Brighton Beach Holocaust Fund Scammer Jailed For Neary Two Years
The forger of phony papers that allowed a Brighton Beach-based ring of individuals to ripoff more than $57 million from a reparations fund for Holocaust victims was sentenced to serve nearly two years in prison last week.
The New York Post reports:
A weeping Dora Grande bowed her head in shame and let out a whimper after Manhattan federal Judge Thomas Griesa said she deserved a “meaningful penalty” for forging about 300 documents at $100 a pop while working as a translator and notary public in Brooklyn.

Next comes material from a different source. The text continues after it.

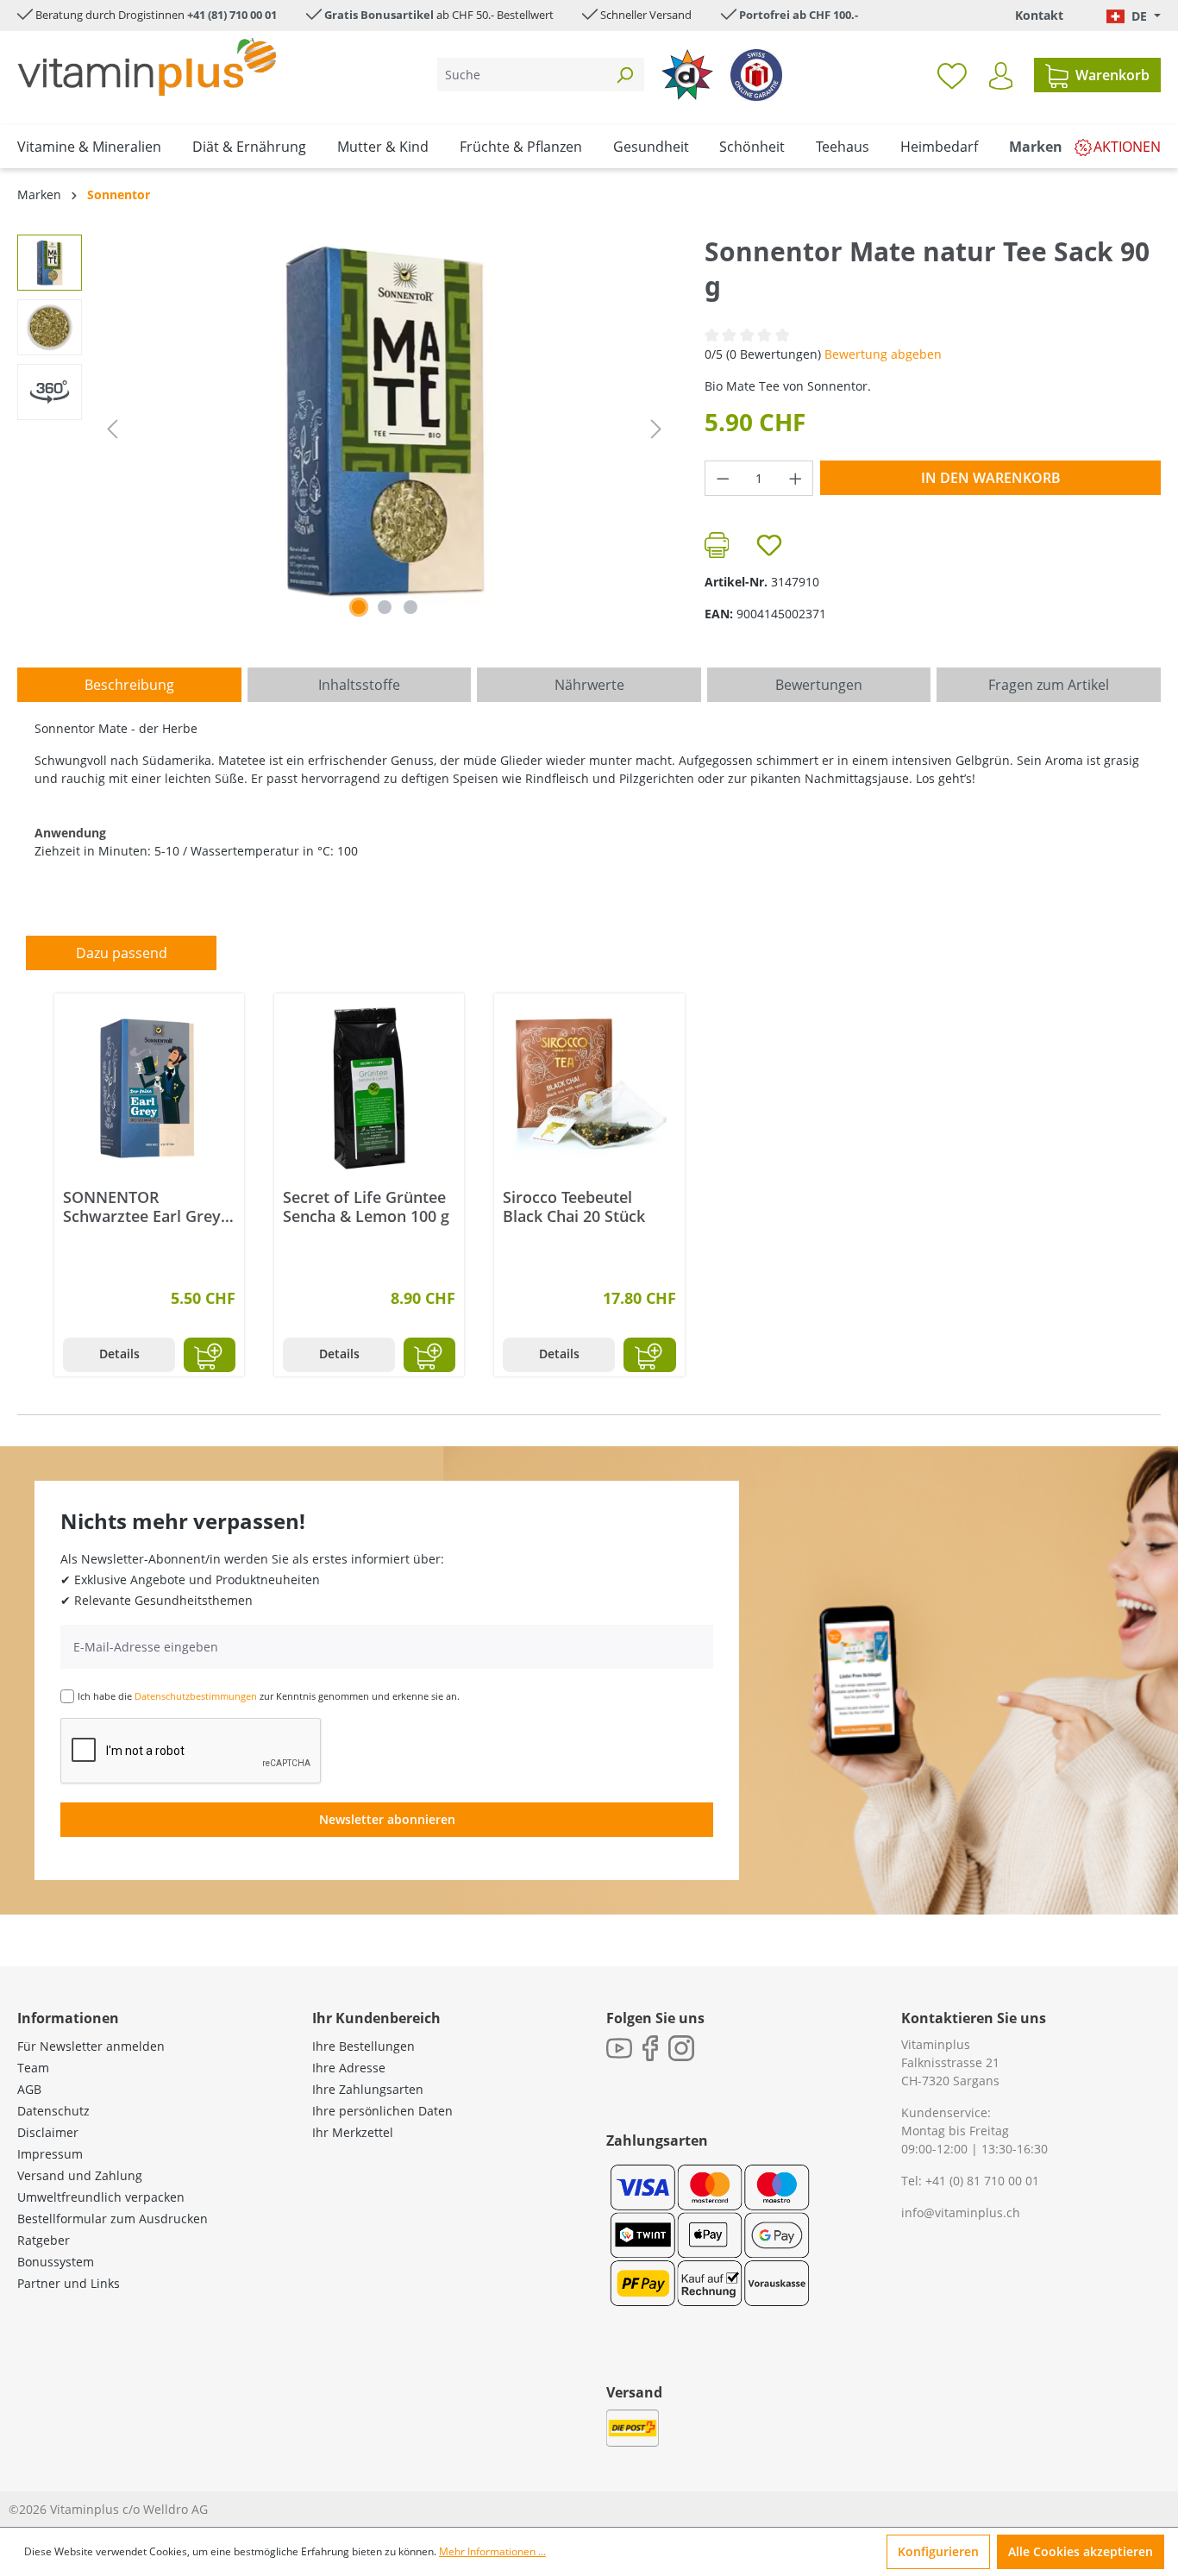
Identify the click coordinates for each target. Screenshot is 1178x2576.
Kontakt (1039, 15)
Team (33, 2067)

In addition to the 21 months prison time — just three months shy of the maximum under her plea deal — Griesa ordered Grande to forfeit the $30,000 she pocketed through the scam, and also pay $75,000 in restitution.
Defense lawyer Glenn Morak argued that Grande, 65, had no idea that her fake birth certificates would be used in a massive scheme to rip off the Manhattan-based Conference on Jewish Material Claims Against Germany.
But prosecutor Christopher Frey said Grande “basically turned a blind eye” to her clients’ plans, noting that “the fraud permeated the Brighton Beach community” where she lives.
Authorities busted as many as 19 individuals for their role in the scheme in November 2010. Prosecutors claimed that Brighton Beach residents worked with insiders responsible for verifying applications to the Conference on Jewish Material Claims, doling out kickbacks to approve fraudulent paperwork submitted by Russian immigrants. The scheme went back as far as 1994, authorities alleged.
The Conference is responsible for disbursing funds on behalf of the German government to survivors. One of the ringleaders of the scheme, Semen Domnitser, allegedly signed off on more than 4,000 applications in question. Prosecutors asked recipients to pay back their ill-gotten gains, although did not seek action against them.
The first case against the ring concluded in August 2011, when Polina Anoshina, a 63-year-old Brighton Beach resident accused of plundering the Conference on Jewish Material Claims for $9,000 and roping 30 friends and neighbors into the scam, was sentenced to one year in prison.
Others have since been sentenced as well.